Home health provisions pass House and Senate
Home health provisions pass House and Senate
With surprising alacrity, the Senate voted to pass the Budget Reconciliation Act July 31, 1997, the day after the bill passed the House of Representatives. The Senate vote was 85-15. The House passed the legislation 346-85.
Here are the home health provisions, including the patient freedom of choice amendment, that likely will get President’s Clinton’s signature:
• Home health benefits will be shifted from Part A to Part B of Medicare, except for 100 visits per spell of illness after three-day hospital or nursing home stay (or 100 visits post-hospital).
• Part B premium will be increased to cover costs of transferred home health services, on top of other scheduled increases in Part B premiums.
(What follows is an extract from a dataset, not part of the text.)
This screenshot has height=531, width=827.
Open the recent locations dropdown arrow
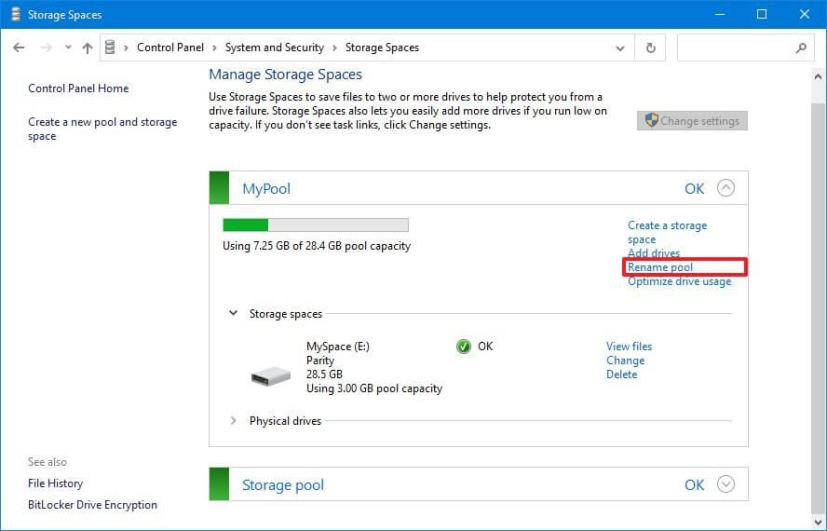coord(67,48)
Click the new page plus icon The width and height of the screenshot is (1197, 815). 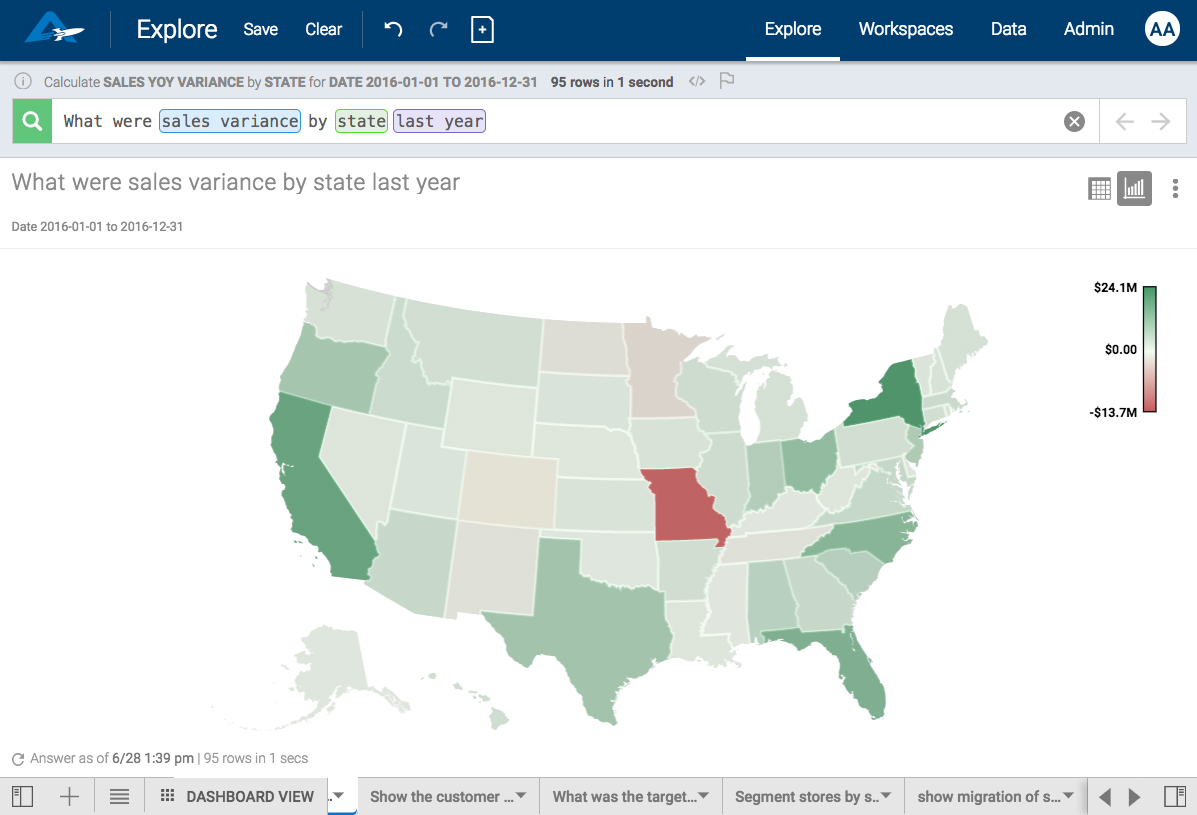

• Beginning Oct. 1, 1997, home health agency reimbursement will be set at the lower of: (1) cost caps set at 105% of the median (down from 112% of the mean); (2) allowable per visit cost; or (3) agency-specific average per patient cost of providing services to beneficiaries in cost reporting year ending in 1994, multiplied by the unduplicated number of patients in the current year.
• Cost limits will reflect no increase in the cost of providing home health services during the cost reporting periods beginning on or after July 1, 1994, and before July 1, 1996.
• Payment rates will be based on location of patient residence rather than location of the home health agency.
• PPS will be developed by HHS Secretary by Oct. 1, 1999; pure per episode case mix methodology will be used; there must be a 15% reduction in reimbursement from what expenditures would otherwise be with continuation of cost reimbursement.
• There will be no administration or judicial appeal of payment method, computations, or rates in PPS system developed by HHS/HCFA.
• Patient visits that exceed normative standards for duration and frequency of services, to be developed by the Secretary of HHS for Oct. 1, 1997, implementation, will be denied.
• Patients needing only venipuncture are not eligible for home health benefit, effective six months after enactment of legislation.
• All home health claims will include information on visit length in 15-minute increments, beginning Oct.1, 1998.
• Periodic interim payment will be implemented with implementation of PPS.
• Home health agencies will be required to purchase surety bonds of at least $50,000.